И это сочетание мелодии и голоса вызывает у публики сильнейшие эмоции. Затрагивает и мужские струны души, и — еще чаще — женские.
— А кто из вас хозяин? Голос или вы? Кто кому диктует условия?
— Нет-нет, ну конечно, человек диктует. Я не понимаю тех людей, которые говорят: мой голос сегодня не звучит. Да, голос сложный и капризный, но он требует не столько бережного отношения, сколько постоянной работы над собой. Потому что каждые лет пять вы сталкиваетесь с таким испытанием, что голос немножко меняется. Становится темнее, крепче, теряет свою подвижность, гибкость. И вам нужно растягивать певческие мышцы и связки точно так же, как спортсмены тренируют свое тело, работать усерднее, чем раньше.

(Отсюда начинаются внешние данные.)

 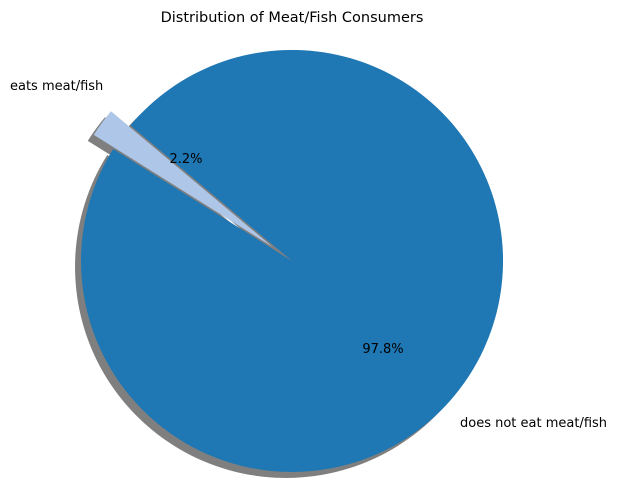 I want to click on slice-percent-does-not-eat-meat-fish: 97.8%, so click(x=382, y=350).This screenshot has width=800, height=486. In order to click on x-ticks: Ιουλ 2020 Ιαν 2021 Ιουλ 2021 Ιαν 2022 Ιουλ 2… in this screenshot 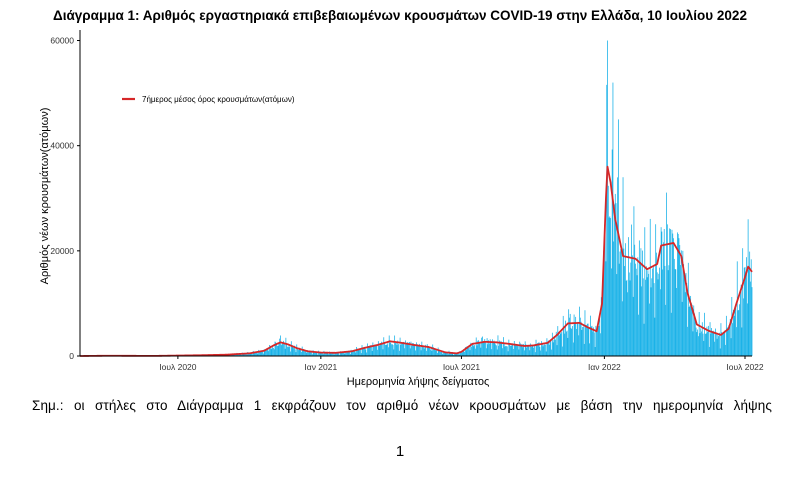, I will do `click(462, 364)`.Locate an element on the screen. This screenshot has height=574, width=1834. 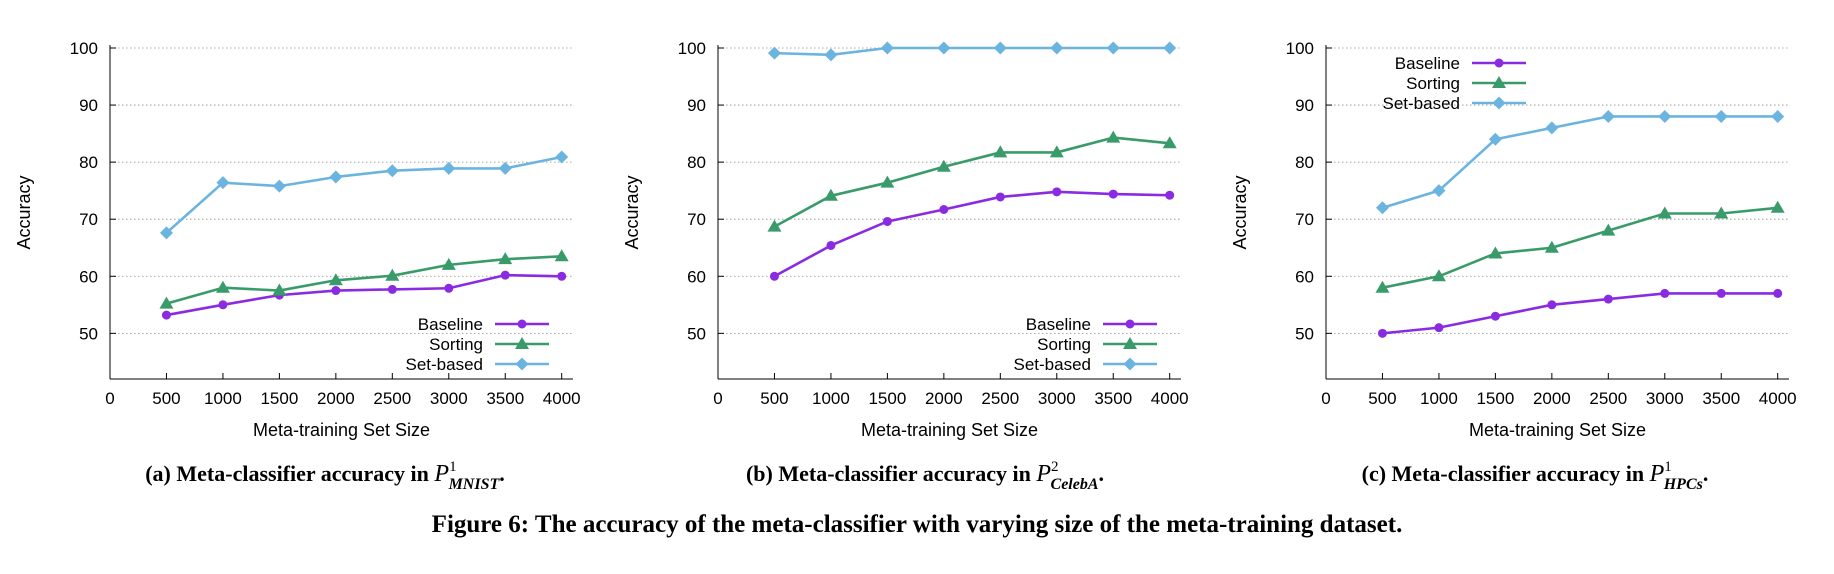
x-tick-label: 3000 is located at coordinates (1057, 398).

То есть сам по себе голос не может взять и перестать звучать.
Если такое происходит, значит, ты или нездоров, или мало работал, или, наоборот, устал, или недоспал, или выгорание произошло, и ты не можешь в себе найти какие-то эмоции, чувства, не можешь воспроизвести эти ноты на должном уровне, как раньше. Приходится себя все время накручивать, заряжать, быть в тонусе. Научишься этим управлять — отлично. Нет — это скажется на родных и близких, которые помнят тебя спокойным, добрым и расслабленным.
— А вы когда-нибудь думали над тем, как у вас расставлены приоритеты — что на первом месте, что на втором, что третьем? И менялась ли эта расстановка?

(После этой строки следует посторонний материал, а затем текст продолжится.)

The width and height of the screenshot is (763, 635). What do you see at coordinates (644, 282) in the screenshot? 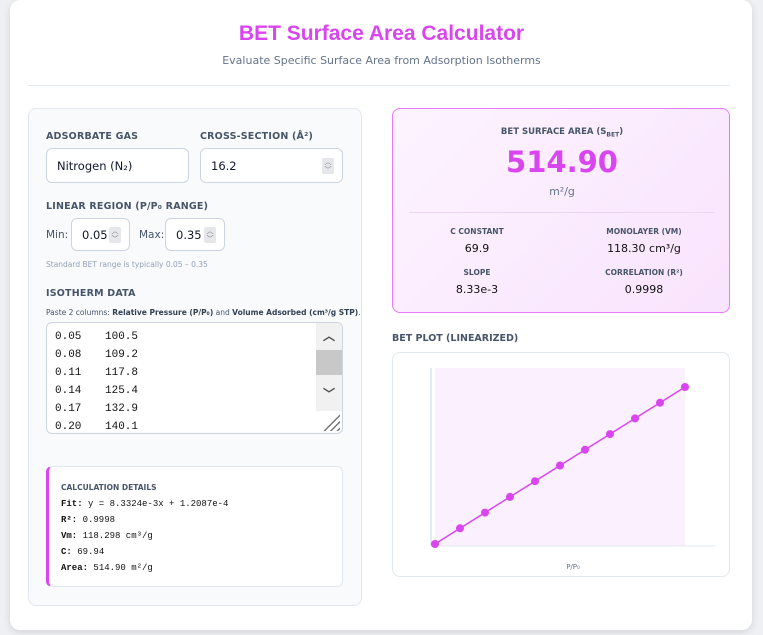
I see `stat-item: CORRELATION (R²) 0.9998` at bounding box center [644, 282].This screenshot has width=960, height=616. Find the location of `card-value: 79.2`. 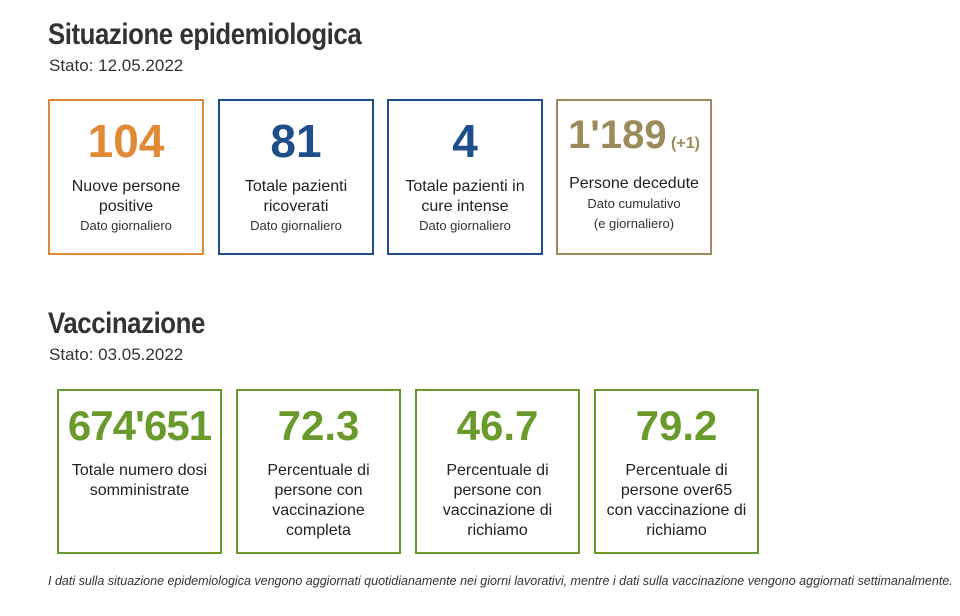

card-value: 79.2 is located at coordinates (676, 426).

— Я давно понял, что нужно постоянно искать баланс между семьей и работой, иначе одно захлестнет другое, и ты не сможешь удержать либо семью, либо работу. Поэтому артисты часто и расходятся в паре, что вовремя не доглядели, и один сильно увлекся семьей, а второй — работой. Если человек даже дома не может отдохнуть, даже на пляже продолжает шлифовать свое мастерство, выпевать пассажи и думать, как записать новый диск, это не способствует добрым отношениям. Тут вариантов мало: либо прекращай это, бери отпуск и занимайся семьей, либо уходи. Есть ведь такие люди, которые рождены исключительно для сцены, им неуютно дома, им чужды бытовые проблемы, они не хотят уделять им внимания.
А у меня как-то получается во всем находить радость, даже в уборке — потому что это положительное действие,
ты чем-то полезным занимаешься. Или стоишь у плиты, соединяешь два ингредиента, чтобы получить третий, потом видишь довольные лица членов твоей семьи, у тебя раз, и настроение есть, и голос… Зарядился с утра семьей, вечером зарядил публику… В таком балансе можно работать достаточно долго, петь спокойно до 70 лет, и семья твоя будет счастлива, и зрители твои тоже.
— Это, наверное, и есть самое важное в жизни — найти баланс.
— Да. Быть в гармонии с самим собой в этом безумном мире. Тогда человеку комфортно. И всем вокруг комфортно с этим человеком.
Это не означает — закрывать глаза на несправедливость, на какие-то огрехи общества и людей. Но все зависит от того, как ты на это реагируешь. Если ты не проходишь мимо, видя зло, если не даешь ему спуска и в то же время не распускаешься, сохраняешь спокойствие — для меня это и есть гармония с самим собой. Тогда остается время, энергия и сила на то, чтобы творить, любить, делать добрые дела и настраивать зрителя на хороший лад.